**WRITTEN TASKS:**
1. Name every character from the play who is mentioned by name in the Titus Andronicus summary.
2. In the Titus Andronicus summary, whom does Saturninus marry after changing his mind about Lavinia?
3. Translate this sentence from the Titus Andronicus summary into Spanish: "Titus declines the seat of power and, thrust into the role of kingmaker, bestows the honour upon Saturninus."

**GIVEN TEXT:**
A handy guide to bluffing your way through Shakespeare's confronting and gory revenge tragedy

Bell Shakespeare

SPEED READ:
A quick flick through Titus Andronicus

Flushed with military victory over the Goths, Romans should be enjoying a period of peace, law and order. Instead, Rome is “a wilderness of tigers”.

Tamora, Queen of the Goths, is a prisoner of war along with her three sons. Despite Tamora’s pleas for mercy, Roman war hero Titus Andronicus executes Tamora’s eldest son. She swears revenge.

Two brothers, Saturninus and Bassianus, are vying to rule Rome but Titus is the people’s choice. Titus declines the seat of power and, thrust into the role of kingmaker, bestows the honour upon Saturninus. To sweeten the deal, Saturninus announces his intention to marry Lavinia, Titus’s daughter – but then has a swift change of heart and marries Tamora instead. 

This outcome suits Lavinia, who is now free to marry her true love, Bassianus. But Tamora’s lover Aaron has other ideas. He incites Tamora’s sons, Chiron and Demetrius, to murder Bassianus, and rape and mutilate Lavinia. Aaron then frames two of Titus’s sons for the crimes.

**SUPPLIED DATA:**
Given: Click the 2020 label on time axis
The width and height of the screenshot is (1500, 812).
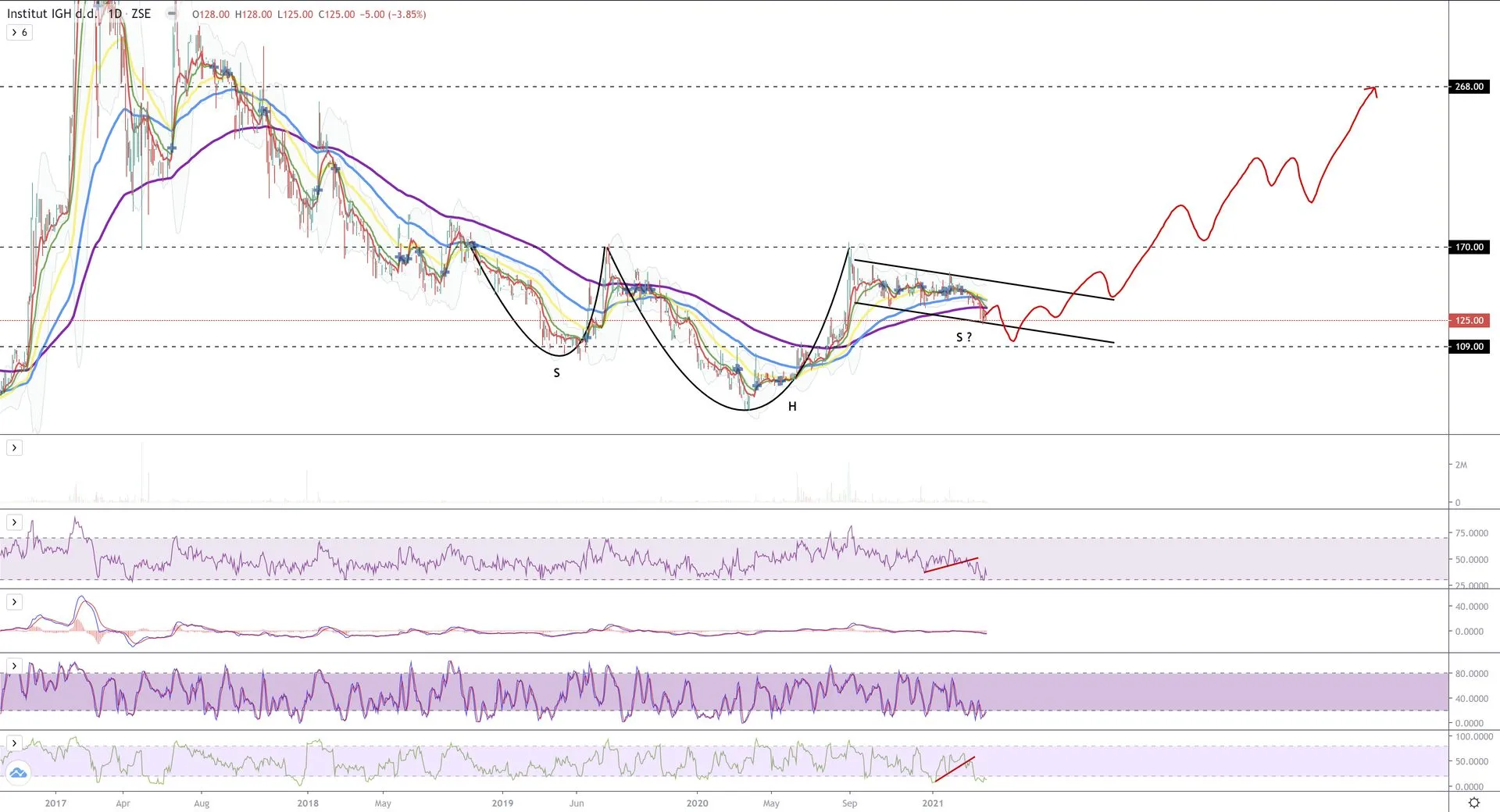Looking at the screenshot, I should (x=697, y=803).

**EXERCISE ANSWERS:**
1. Tamora, Titus Andronicus, Saturninus, Bassianus, Lavinia, Aaron, Chiron, Demetrius

2. Tamora, Queen of the Goths.

3. Titus rechaza el asiento del poder y, empujado al papel de hacedor de reyes, concede ese honor a Saturninus.